Influences étrangères
Les échanges commerciaux, notamment sur les Routes de la Soie, se sont aussi accompagnés d'échanges culturels, en particulier avec les marchands musulmans, comme le prouve la présence de caravansérails et de mosquées, à l'image de la Mosquée Qingjing, à Quanzhou. Datant du XIe siècle, c'est l'un des premiers édifices islamiques du pays. Macao, elle, fut longtemps le joyau portugais de l'Asie. Ses rues étroites et sinueuses y dessinent différents îlots résidentiels et relient l'ensemble au Largo Do Senado, la grande place centrale ornée de fontaines et colonnades. Les ruines de São Paulo laissent deviner une église à la flamboyance toute baroque mais ponctuée çà et là de motifs résolument chinois. Forteresses, théâtres et maisons coloniales, dont les célèbres Taipa Houses sur l'Avenida da Praia, tout en symétrie et couleurs pastel, complètent ce tableau. Hong-Kong, elle, est la perle britannique.
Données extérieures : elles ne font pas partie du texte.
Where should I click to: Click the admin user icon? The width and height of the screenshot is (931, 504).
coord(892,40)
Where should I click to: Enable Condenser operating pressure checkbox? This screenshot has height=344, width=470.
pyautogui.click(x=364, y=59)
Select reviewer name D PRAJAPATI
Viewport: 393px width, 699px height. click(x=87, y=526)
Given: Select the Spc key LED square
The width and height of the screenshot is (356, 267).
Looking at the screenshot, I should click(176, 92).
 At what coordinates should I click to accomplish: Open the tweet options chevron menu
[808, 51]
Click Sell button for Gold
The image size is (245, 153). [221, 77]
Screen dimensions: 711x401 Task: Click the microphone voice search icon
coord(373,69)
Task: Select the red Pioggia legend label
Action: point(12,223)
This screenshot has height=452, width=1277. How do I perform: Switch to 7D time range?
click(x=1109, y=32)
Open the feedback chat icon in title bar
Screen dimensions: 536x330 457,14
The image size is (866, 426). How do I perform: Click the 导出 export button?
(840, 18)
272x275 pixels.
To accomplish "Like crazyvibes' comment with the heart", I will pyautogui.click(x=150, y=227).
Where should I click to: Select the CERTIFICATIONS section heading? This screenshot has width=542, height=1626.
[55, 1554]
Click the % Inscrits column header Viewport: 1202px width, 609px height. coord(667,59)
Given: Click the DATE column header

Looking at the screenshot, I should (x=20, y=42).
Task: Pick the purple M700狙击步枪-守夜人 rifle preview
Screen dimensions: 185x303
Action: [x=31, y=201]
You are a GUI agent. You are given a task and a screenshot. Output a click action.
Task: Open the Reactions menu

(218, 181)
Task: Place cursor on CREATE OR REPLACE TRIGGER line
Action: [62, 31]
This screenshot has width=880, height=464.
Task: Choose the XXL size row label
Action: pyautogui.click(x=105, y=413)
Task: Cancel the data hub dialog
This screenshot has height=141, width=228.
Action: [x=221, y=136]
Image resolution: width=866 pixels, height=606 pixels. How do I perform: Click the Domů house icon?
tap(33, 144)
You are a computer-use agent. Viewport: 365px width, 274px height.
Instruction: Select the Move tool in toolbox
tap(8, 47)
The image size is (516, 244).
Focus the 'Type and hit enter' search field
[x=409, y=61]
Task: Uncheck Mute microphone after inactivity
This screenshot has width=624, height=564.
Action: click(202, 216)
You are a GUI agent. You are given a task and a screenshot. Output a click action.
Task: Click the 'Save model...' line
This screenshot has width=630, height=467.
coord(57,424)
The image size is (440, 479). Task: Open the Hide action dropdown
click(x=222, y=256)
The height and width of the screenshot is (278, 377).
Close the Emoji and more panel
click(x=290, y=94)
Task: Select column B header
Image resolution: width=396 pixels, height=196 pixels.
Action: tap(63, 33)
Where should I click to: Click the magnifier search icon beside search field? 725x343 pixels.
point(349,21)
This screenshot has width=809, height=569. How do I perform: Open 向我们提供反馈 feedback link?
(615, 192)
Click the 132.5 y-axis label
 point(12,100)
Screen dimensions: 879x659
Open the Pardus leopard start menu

Les serres de ses jardins botaniques sont un écho direct à la flamboyance de l'époque victorienne, tandis que les superbes villas du quartier résidentiel « the Peak » témoignent de la richesse des hauts fonctionnaires coloniaux friands des lignes néoclassiques. Government House, St-John's Cathedral et la Tour d'Horloge, dernier vestige de la gare du chemin de fer Kowloon-Canton, en sont de beaux exemples. Canton, elle, conserve quelques vestiges de la présence française, à l'image de la Cathédrale du Sacré-Cœur, surnommée « la maison de pierre » pour sa silhouette gothique tout en granit. Mais la ville est surtout célèbre pour ses comptoirs ou factoreries que l'on reconnaît à leur rez-de-chaussée fermé et à leur étage ouvert par des baies à arcades et surmonté de frontons sculptés. Mélange d'harmonie néoclassique et de faste néobaroque, le style Beaux-Arts y est très apprécié. Au Sud du Fujian, Kulangsu témoigne de l'importance donnée à la nature qui se déploie partout et sur laquelle s'ouvrent de superbes maisons coloniales. Vérandas et colonnades sont monnaie courante, mais l'on peut également voir d'étonnantes tourelles, de lumineux oriels et bow-windows, et des corniches, frises et frontons élégamment sculptés. En parallèle, l'île a également vu se développer un style unique baptisé Amoy Deco. Mélange d'influences locales et de modernisme occidental, ce style se devine dans des immeubles aux volumes simples et sobres contrebalancés par de riches éléments décoratifs en saillie, et dans les expérimentations faites avec le béton.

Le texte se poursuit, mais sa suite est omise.